Interpretive Summary: Foodborne and waterborne outbreaks have resulted from environmental contamination with the environmentally resistant oocyst stage of the parasite Cryptosporidium. Although oocysts have been detected on the surface of various fresh fruits and vegetables worldwide detection has been problematic because they adhere tenaciously to surfaces and cannot be cultured like bacteria that can reproduce into large easily detectable populations. To optimize recovery of oocysts from contaminated fresh foods a commercially available detergent (Alconox) was tested as a washing agent. Spinach leaves were contaminated with known numbers of oocysts and stored under refrigeration overnight. Leaves were then washed with the solution and the number of oocysts in the solution were counted by microscopy to determine the percent recovery. Using molecular methods, the leaves were then tested for the presence of any oocysts that might remain adherent. About 75% of the contaminating oocysts were recovered in the wash solution, indicating its helpful potential in a detection protocol. Because about 25% of the oocysts remained adherent, the present wash method must be enhanced before it can be recommended as a method to remove all oocyst contamination from fresh foods.

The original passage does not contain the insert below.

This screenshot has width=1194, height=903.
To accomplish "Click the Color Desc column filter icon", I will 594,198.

Introduction: Cryptosporidium has been found contaminating a variety of fresh produce worldwide. Current detection methods lack sensitivity and specificity for this parasite. Furthermore, because this protozoan cannot be cultured like bacteria to produce large numbers that facilitate detection, optimum recovery from vegetal matrices is essential for detection. Based on current recovery and detection methods, data on the extent of parasite foodborne contamination is woefully inadequate.
Purpose: Develop improved washing-recovery methods to facilitate detection of contaminated produce.

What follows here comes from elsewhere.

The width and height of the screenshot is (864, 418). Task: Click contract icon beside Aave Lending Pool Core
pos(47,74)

Methods: Spinach leaves were spot-inoculated with 2.7 x 106 C. parvum oocysts /leaf, air dried and incubated overnight at 4°C. Recovery of oocysts from spinach was conducted on a gyratory shaker for 30 min in 50-mL tubes (the seeded side of the leaf facing internally in the tube) in 45 ml of Alconox® 0.1% or water. This washing procedure was repeated twice. Recovered oocysts were immuno-stained with MeriFluor reagent and counted. All inoculation sites were excised from the washed leaves and subjected to nested PCR analysis to determine the presence of C. parvum DNA
Results: Most oocysts were released with the first washing. The second wash moderately but significantly (P=0.05) improved recovery rates. The addition of 0.1% Alconox®, greatly increased the percentage of recovery from 53.7 ± 7.2% in water to 73.6 ± 3.2% in Alconox solution. All contaminated sites on the leaves were positive for C. parvum DNA, suggesting that in spite of the improved recovery some oocysts still were not removed from vegetal matrices. This fact should be taken into consideration by fresh produce processors’ washing criteria
Significance: Development and application of a superior recovery procedure will enable a much more accurate determination of the extent of contamination of fresh produce and reduce/prevent future foodborne outbreaks of cryptosporidiosis. Potentially these findings can be applicable to other protozoan pathogens that strongly adhere to fresh produce.